Selective motor nerve injury by lumbar 5 ventral root transection (L5 VRT) induces neuropathic pain, but the underlying mechanisms remain unknown. Previously, increased expression and secretion of brain-derived neurotrophic factor (BDNF) had been implicated in injury-induced neuropathic pain in the sensory system. In this study, as a step to examine potential roles of BDNF in L5 VRT-induced neuropathic pain, we investigated BDNF gene and protein expression in adult rats with L5 VRT. L5 VRT induced a dramatic upregulation of BDNF mRNA in intact sensory neurons in the ipsilateral L5 dorsal root ganglia (DRG), in non-neuronal cells in the ipsilateral sciatic nerve, and in motoneurons in the ipsilateral spinal cord. L5 VRT also induced de novo synthesis of BDNF mRNA in spinal dorsal horn neurons and in glial cells in the white matter of the ipsilateral spinal cord. Consistent with the mRNA expression pattern, BDNF protein was also mainly upregulated in all populations of sensory neurons in the ipsilateral L5 DRG and in spinal neurons and glia.
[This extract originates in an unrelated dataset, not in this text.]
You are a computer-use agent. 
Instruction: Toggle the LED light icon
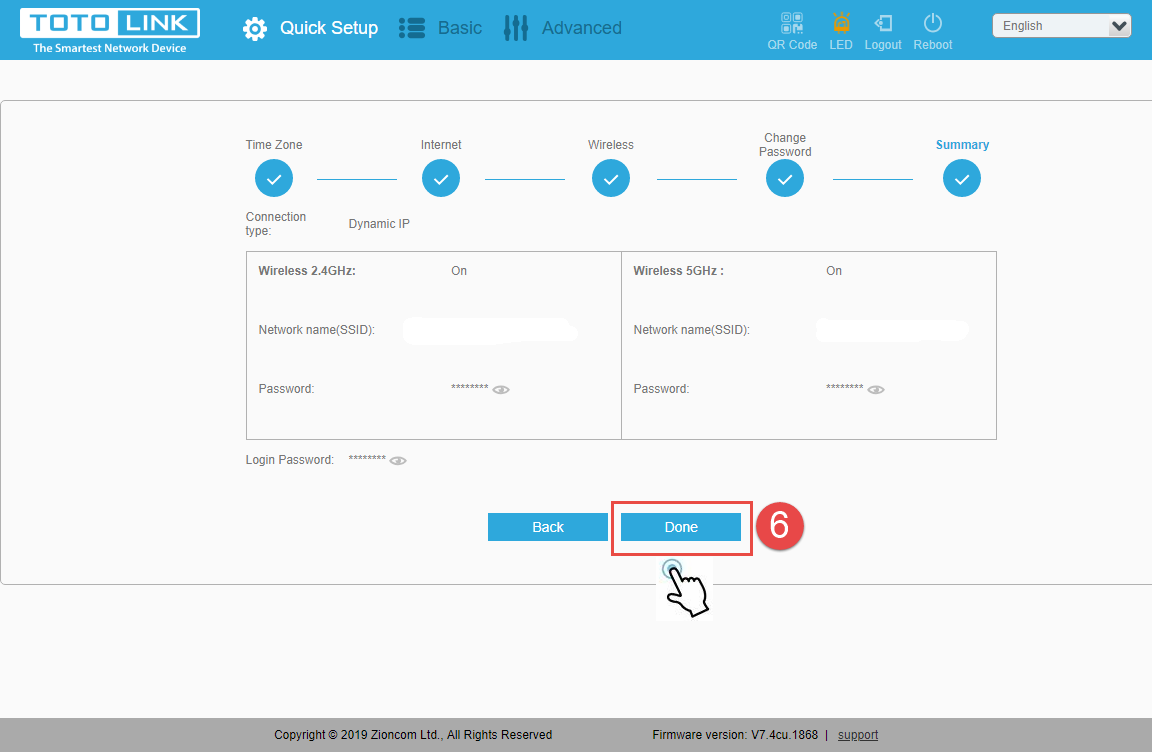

Quantitative analysis by ELISA showed that the BDNF content in the DRG and sciatic nerve peaked on day 1 and remained elevated 14 days after L5 VRT. These results suggest that increased BDNF expression in intact primary sensory neurons and spinal cord may be an important factor in the induction of neuropathic pain without axotomy of sensory neurons.